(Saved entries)
════════════════════
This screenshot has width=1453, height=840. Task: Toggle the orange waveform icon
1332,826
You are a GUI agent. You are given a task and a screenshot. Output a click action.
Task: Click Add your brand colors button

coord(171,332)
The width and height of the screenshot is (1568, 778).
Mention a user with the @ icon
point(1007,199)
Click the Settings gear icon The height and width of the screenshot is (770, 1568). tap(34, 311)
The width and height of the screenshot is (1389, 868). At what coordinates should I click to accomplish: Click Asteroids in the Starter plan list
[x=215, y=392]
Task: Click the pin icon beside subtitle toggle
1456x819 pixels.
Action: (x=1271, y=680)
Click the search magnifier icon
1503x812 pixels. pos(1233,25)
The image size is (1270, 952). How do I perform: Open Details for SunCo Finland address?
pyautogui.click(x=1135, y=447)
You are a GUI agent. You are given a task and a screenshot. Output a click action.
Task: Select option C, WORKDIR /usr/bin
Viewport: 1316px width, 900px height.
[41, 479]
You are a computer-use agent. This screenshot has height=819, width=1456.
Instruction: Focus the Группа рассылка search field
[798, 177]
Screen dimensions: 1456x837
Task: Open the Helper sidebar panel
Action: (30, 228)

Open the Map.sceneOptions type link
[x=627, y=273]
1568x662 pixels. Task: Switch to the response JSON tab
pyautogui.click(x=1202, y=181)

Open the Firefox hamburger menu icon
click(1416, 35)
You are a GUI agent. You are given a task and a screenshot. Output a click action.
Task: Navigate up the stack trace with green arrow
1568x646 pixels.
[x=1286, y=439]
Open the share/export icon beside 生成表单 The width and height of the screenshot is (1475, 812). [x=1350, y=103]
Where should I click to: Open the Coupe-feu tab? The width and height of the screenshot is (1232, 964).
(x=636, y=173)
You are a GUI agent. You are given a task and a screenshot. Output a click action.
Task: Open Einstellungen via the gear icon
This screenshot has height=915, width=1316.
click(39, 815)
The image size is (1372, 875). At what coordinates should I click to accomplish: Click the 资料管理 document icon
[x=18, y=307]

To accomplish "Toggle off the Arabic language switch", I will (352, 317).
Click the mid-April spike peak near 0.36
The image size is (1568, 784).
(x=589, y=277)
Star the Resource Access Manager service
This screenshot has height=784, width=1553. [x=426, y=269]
════════════════════
- [Problem]:
The answer must be an exact reproduction of all the records.

- [Completed task]:
This screenshot has width=1453, height=840. Task: Toggle the orange waveform icon
1332,826
You are a GUI agent. You are given a task and a screenshot. Output a click action.
Task: Click Add your brand colors button

coord(171,332)
The width and height of the screenshot is (1568, 778).
Mention a user with the @ icon
point(1007,199)
Click the Settings gear icon The height and width of the screenshot is (770, 1568). tap(34, 311)
The width and height of the screenshot is (1389, 868). At what coordinates should I click to accomplish: Click Asteroids in the Starter plan list
[x=215, y=392]
Task: Click the pin icon beside subtitle toggle
1456x819 pixels.
Action: (x=1271, y=680)
Click the search magnifier icon
1503x812 pixels. pos(1233,25)
The image size is (1270, 952). How do I perform: Open Details for SunCo Finland address?
pyautogui.click(x=1135, y=447)
You are a GUI agent. You are given a task and a screenshot. Output a click action.
Task: Select option C, WORKDIR /usr/bin
Viewport: 1316px width, 900px height.
[41, 479]
You are a computer-use agent. This screenshot has height=819, width=1456.
Instruction: Focus the Группа рассылка search field
[798, 177]
Screen dimensions: 1456x837
Task: Open the Helper sidebar panel
Action: (30, 228)

Open the Map.sceneOptions type link
[x=627, y=273]
1568x662 pixels. Task: Switch to the response JSON tab
pyautogui.click(x=1202, y=181)

Open the Firefox hamburger menu icon
click(1416, 35)
You are a GUI agent. You are given a task and a screenshot. Output a click action.
Task: Navigate up the stack trace with green arrow
1568x646 pixels.
[x=1286, y=439]
Open the share/export icon beside 生成表单 The width and height of the screenshot is (1475, 812). [x=1350, y=103]
Where should I click to: Open the Coupe-feu tab? The width and height of the screenshot is (1232, 964).
(x=636, y=173)
You are a GUI agent. You are given a task and a screenshot. Output a click action.
Task: Open Einstellungen via the gear icon
This screenshot has height=915, width=1316.
click(39, 815)
The image size is (1372, 875). At what coordinates should I click to accomplish: Click the 资料管理 document icon
[x=18, y=307]

To accomplish "Toggle off the Arabic language switch", I will (352, 317).
Click the mid-April spike peak near 0.36
The image size is (1568, 784).
(x=589, y=277)
Star the Resource Access Manager service
This screenshot has height=784, width=1553. [x=426, y=269]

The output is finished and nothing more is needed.